Сверху послышался стук дверного молотка. Прибыл фургон с мебелью.
Патрик руководил выгрузкой. Это заняло гораздо меньше времени, чем он предполагал, так как Нина привезла с собой только самое необходимое. Здесь было всего несколько вещей, памятных ему по лондонскому дому Кортов: шифоньер времен королевы Анны, диваны, стулья и еще французская настольная лампа на подставке в форме ладьи. Фургон разгрузили меньше чем за два часа, и он уехал.
Нина и Патрик немного выпили в гостиной. Мебели в комнате почти что не было, и их голоса отдавались эхом. В темноте за окнами величественно сиял подсвеченный фасад собора.
— Тебе хватит всего этого? — спросил Патрик, имея в виду обстановку.

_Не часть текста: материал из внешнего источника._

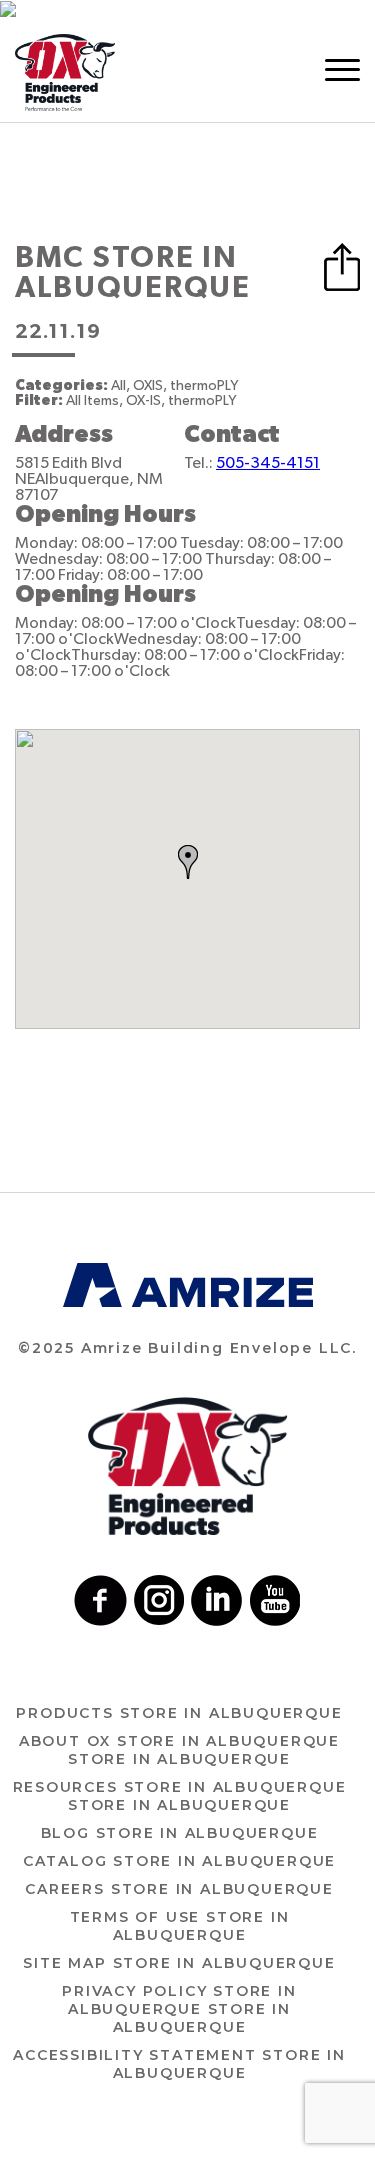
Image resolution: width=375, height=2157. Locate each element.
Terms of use (180, 1926)
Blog (180, 1833)
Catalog (179, 1861)
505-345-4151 (268, 463)
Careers (179, 1889)
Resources (180, 1796)
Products (179, 1713)
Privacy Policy (179, 2009)
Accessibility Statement (179, 2064)
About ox (179, 1750)
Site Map (179, 1963)
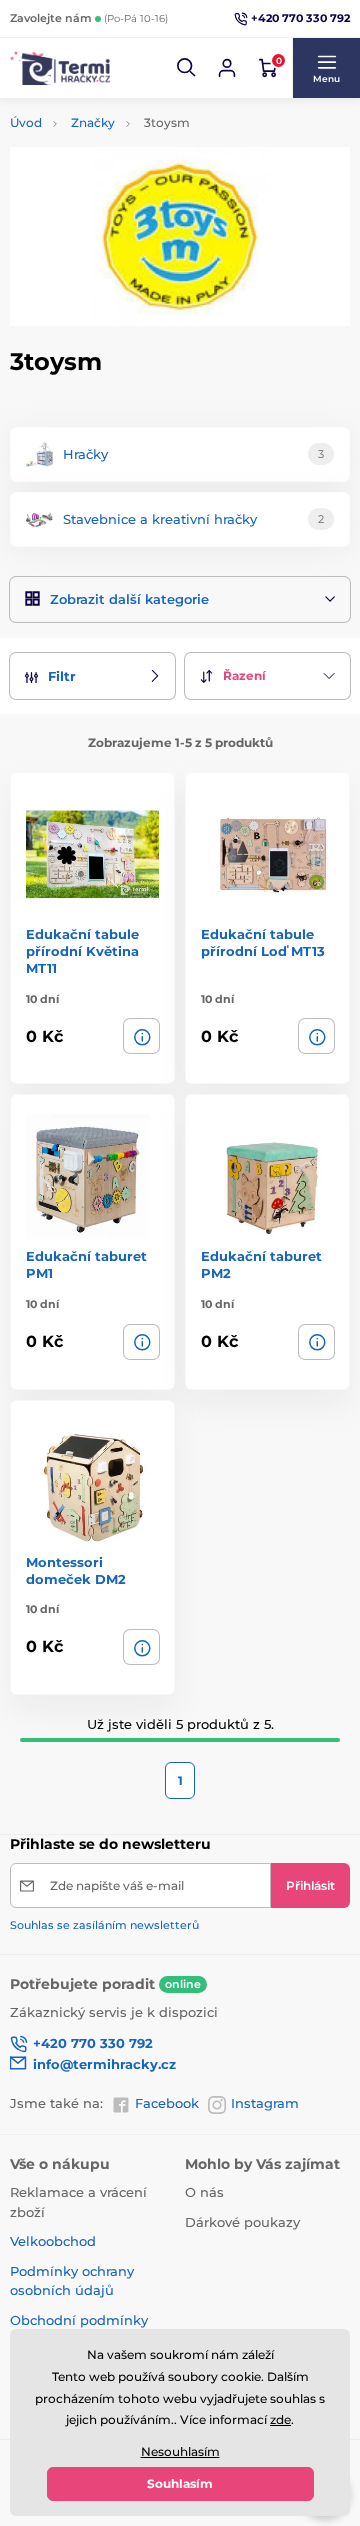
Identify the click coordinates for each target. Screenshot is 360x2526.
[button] (187, 68)
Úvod (26, 122)
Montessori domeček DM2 (76, 1570)
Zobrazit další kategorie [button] (129, 599)
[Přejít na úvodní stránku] (60, 68)
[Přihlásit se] (227, 68)
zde (280, 2419)
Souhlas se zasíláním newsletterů (104, 1925)
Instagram (265, 2103)
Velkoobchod (53, 2241)
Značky (93, 122)
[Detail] (141, 1036)
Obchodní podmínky (79, 2320)
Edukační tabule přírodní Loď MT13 (263, 942)
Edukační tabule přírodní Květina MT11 (82, 951)
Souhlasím (180, 2483)
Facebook (167, 2103)
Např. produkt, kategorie (137, 136)
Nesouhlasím (180, 2451)
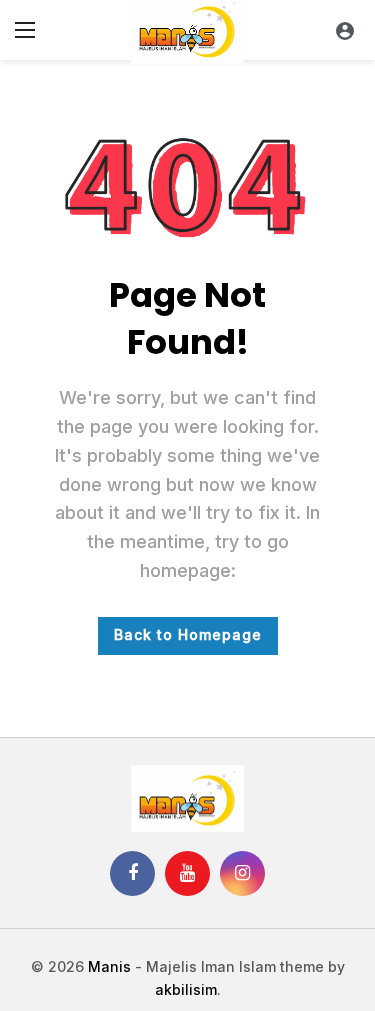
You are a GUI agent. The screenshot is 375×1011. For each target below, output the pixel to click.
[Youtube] (187, 873)
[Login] (345, 30)
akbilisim (186, 989)
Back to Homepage (188, 634)
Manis (109, 966)
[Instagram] (242, 873)
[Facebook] (132, 873)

— Я постаралась привезти как можно меньше, — ответила Нина.
Теперь она уже не чувствовала себя такой уверенной. Ей вдруг вспомнилось, как люди из агентства, куда она сдала коллекцию на хранение, упаковывали полотна и оборачивали джутовой материей статуи, перед тем как унести их.
— На первое время хватит, а потом я что-нибудь куплю, — сказала она. — Что-нибудь новое, другое.
— Хочешь, я останусь и свожу тебя куда-нибудь пообедать? — спросил Патрик.
— Спасибо, — ответила Нина. — Это очень мило с твоей стороны. Но тебе ведь так долго ехать обратно. А мне надо распаковать вещи.
Патрик понял, что Нина хочет остаться наедине со своими мыслями о будущем, какими бы они ни были. Он выпил еще стакан вина — очень не хотелось уходить, затем встал. Нина проводила Патрика до лужайки, где он припарковал машину. Они договорились насчет уик-энда и пообещали друг другу созвониться. Патрик расцеловал Нину в обе щеки, сел в машину и уехал.
Нина вернулась в дом и закрыла за собой дверь. Она медленно поднялась в спальню и остановилась около кровати, поглаживая ее полированную спинку. Ричард купил эту французскую кровать в качестве свадебного подарка жене.
В их брачную ночь Ричард укачивал Нину и просил ее представить себе, что они плывут в лодке по спокойному морю. Нина улыбалась мужу. Все было как во сне, и море удовольствий, казалось, не имело границ.
Нина обхватила себя руками, впилась ногтями в плечи, чувствуя спасительную боль.
— Почему ты оставил меня? — медленно произнесла она. — Я не могу жить без тебя.
Сейчас приезд в Графтон казался ей полной бессмыслицей. Даже если Нина продаст все, что они покупали вместе с Ричардом, уберет все, что так или иначе касается их совместной жизни, все равно и тогда будет болезненно ощущать его отсутствие.
В тишине пустого дома Нина громко разрыдалась.